=== WHAT IS EXPECTED ===
Please write out everything from "762x534 pixels." down to "I will 319,1447.", substituting "capture" for "screenshot" and leaving all else as it is.

— begin —

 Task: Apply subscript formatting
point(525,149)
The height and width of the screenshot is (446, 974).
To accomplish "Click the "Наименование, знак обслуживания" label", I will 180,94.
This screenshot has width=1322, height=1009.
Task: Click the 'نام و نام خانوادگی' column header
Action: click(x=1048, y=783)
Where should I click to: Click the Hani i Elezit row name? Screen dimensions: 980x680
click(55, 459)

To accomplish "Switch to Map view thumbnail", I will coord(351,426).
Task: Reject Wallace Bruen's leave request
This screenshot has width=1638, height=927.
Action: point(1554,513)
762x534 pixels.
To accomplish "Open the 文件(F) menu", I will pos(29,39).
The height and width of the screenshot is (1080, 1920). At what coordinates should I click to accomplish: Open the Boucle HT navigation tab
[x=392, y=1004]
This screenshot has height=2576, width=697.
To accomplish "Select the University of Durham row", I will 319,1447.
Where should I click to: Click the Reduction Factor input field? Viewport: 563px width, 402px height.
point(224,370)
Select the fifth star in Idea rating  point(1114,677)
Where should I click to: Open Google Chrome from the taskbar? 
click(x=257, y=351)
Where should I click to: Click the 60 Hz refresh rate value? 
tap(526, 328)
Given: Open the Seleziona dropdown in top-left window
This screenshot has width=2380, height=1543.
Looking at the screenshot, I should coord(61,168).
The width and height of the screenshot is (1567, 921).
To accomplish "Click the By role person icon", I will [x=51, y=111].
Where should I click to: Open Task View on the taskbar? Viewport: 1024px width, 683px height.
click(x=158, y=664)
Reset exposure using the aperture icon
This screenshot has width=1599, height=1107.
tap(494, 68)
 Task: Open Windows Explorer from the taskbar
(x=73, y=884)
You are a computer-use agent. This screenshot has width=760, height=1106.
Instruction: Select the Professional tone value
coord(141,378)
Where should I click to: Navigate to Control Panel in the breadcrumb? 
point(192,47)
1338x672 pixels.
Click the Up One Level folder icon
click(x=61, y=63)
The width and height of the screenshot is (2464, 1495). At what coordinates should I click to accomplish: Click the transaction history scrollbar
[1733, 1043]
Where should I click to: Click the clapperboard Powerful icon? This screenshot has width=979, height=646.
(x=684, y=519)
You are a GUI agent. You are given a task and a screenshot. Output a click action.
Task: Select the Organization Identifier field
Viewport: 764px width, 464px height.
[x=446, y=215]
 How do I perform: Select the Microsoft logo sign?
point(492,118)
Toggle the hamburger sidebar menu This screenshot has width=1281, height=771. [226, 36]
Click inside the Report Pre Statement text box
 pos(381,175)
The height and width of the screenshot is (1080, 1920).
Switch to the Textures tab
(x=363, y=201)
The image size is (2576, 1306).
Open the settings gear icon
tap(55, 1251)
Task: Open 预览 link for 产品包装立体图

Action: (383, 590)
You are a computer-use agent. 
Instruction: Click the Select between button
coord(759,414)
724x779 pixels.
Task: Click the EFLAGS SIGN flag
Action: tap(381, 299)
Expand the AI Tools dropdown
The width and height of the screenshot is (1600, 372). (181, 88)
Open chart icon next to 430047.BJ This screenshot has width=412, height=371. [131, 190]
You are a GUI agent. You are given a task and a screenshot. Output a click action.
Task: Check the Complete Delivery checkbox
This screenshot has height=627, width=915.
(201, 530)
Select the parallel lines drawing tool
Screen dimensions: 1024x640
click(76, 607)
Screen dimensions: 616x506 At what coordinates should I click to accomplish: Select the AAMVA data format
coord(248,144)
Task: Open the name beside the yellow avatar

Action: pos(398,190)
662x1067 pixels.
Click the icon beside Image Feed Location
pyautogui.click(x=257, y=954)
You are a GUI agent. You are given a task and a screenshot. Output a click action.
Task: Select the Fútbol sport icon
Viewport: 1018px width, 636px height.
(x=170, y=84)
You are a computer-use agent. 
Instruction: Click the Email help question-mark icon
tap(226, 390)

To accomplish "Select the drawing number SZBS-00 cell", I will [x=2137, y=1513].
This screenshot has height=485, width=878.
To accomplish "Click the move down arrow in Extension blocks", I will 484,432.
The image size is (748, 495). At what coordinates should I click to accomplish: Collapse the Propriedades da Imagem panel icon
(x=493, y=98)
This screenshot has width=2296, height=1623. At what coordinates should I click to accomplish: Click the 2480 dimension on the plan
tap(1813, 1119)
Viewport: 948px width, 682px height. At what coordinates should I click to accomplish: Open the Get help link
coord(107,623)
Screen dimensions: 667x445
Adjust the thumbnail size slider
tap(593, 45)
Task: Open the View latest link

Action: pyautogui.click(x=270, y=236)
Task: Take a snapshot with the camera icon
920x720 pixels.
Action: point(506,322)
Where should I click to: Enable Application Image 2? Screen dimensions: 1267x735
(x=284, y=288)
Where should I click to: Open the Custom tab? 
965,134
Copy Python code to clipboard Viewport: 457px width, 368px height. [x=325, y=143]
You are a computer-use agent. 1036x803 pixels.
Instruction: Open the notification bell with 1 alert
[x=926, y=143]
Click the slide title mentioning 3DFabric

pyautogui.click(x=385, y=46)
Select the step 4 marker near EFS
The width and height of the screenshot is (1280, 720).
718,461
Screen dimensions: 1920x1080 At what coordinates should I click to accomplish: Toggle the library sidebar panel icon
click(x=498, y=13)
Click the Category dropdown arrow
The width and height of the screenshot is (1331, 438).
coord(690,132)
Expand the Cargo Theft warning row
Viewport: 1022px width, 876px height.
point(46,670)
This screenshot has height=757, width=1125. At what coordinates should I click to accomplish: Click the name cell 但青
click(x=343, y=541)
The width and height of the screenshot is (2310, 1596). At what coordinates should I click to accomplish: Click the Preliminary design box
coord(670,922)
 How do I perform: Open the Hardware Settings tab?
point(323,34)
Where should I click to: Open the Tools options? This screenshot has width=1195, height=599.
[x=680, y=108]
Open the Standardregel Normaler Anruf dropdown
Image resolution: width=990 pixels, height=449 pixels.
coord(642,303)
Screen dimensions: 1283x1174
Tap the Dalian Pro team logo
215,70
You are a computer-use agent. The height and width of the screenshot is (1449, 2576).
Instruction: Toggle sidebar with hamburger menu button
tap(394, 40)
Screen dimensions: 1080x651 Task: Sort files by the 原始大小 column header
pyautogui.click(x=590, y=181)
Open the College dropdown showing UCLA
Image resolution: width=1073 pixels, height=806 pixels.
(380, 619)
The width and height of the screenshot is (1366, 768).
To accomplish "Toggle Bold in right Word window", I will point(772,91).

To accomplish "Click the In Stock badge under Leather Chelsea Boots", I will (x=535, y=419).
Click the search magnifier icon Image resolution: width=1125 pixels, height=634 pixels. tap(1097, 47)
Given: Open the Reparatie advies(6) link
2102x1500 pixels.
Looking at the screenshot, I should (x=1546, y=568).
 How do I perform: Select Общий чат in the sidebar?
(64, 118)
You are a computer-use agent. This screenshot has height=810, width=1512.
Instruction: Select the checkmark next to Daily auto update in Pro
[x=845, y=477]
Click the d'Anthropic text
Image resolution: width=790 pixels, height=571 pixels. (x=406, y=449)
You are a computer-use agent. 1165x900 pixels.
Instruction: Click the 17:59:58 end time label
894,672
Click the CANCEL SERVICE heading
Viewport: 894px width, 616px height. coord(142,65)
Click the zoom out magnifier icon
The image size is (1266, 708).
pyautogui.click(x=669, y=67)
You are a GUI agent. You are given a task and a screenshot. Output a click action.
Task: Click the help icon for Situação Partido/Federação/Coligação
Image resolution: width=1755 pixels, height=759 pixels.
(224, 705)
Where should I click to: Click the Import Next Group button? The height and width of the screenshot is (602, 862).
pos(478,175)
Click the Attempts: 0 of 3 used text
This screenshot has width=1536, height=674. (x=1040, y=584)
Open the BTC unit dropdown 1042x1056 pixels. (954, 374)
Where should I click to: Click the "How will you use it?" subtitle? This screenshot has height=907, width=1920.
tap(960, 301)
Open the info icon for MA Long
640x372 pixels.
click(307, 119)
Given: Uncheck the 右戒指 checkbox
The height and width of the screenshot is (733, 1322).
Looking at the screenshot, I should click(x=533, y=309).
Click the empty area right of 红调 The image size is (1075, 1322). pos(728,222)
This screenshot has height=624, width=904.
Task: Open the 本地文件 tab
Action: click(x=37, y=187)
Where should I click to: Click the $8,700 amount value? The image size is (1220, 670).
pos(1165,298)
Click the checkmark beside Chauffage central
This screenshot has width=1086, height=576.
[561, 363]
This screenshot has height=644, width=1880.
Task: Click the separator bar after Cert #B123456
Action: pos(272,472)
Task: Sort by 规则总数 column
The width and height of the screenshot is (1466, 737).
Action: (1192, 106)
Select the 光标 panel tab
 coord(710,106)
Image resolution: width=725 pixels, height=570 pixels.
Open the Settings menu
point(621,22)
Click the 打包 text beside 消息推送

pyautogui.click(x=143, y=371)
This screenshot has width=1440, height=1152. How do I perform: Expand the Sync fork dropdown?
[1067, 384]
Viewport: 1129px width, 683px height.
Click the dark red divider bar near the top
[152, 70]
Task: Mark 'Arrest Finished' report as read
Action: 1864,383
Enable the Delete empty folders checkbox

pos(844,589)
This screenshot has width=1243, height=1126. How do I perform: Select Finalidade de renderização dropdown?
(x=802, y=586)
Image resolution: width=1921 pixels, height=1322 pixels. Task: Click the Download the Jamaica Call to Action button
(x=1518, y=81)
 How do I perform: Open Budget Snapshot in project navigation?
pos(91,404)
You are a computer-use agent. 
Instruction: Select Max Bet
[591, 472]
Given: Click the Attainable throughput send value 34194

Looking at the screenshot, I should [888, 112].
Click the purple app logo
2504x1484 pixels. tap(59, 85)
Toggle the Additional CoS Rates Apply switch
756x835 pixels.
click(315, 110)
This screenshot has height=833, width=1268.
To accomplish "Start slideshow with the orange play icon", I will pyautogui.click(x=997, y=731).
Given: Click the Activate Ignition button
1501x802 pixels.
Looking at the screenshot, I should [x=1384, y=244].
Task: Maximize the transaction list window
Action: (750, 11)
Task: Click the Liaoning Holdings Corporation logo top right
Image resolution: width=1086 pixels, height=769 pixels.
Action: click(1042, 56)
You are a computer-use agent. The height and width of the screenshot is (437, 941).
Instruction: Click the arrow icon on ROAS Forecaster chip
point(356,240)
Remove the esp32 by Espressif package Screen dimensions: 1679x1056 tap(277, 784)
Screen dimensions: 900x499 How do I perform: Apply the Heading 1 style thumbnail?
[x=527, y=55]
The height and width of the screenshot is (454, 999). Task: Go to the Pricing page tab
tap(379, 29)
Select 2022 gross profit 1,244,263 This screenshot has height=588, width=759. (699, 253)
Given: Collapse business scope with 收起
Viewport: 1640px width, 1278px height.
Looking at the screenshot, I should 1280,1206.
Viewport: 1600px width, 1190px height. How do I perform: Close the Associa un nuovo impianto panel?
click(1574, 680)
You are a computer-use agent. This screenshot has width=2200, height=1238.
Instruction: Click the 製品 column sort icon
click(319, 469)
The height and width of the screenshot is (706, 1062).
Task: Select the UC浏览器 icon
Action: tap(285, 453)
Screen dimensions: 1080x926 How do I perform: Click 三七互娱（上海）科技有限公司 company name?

— end —

=== SOLUTION FOR THIS EXERCISE ===
762x534 pixels.
To accomplish "Open the 文件(F) menu", I will pos(29,39).
The height and width of the capture is (1080, 1920). At what coordinates should I click to accomplish: Open the Boucle HT navigation tab
[x=392, y=1004]
This capture has height=2576, width=697.
To accomplish "Select the University of Durham row", I will 319,1447.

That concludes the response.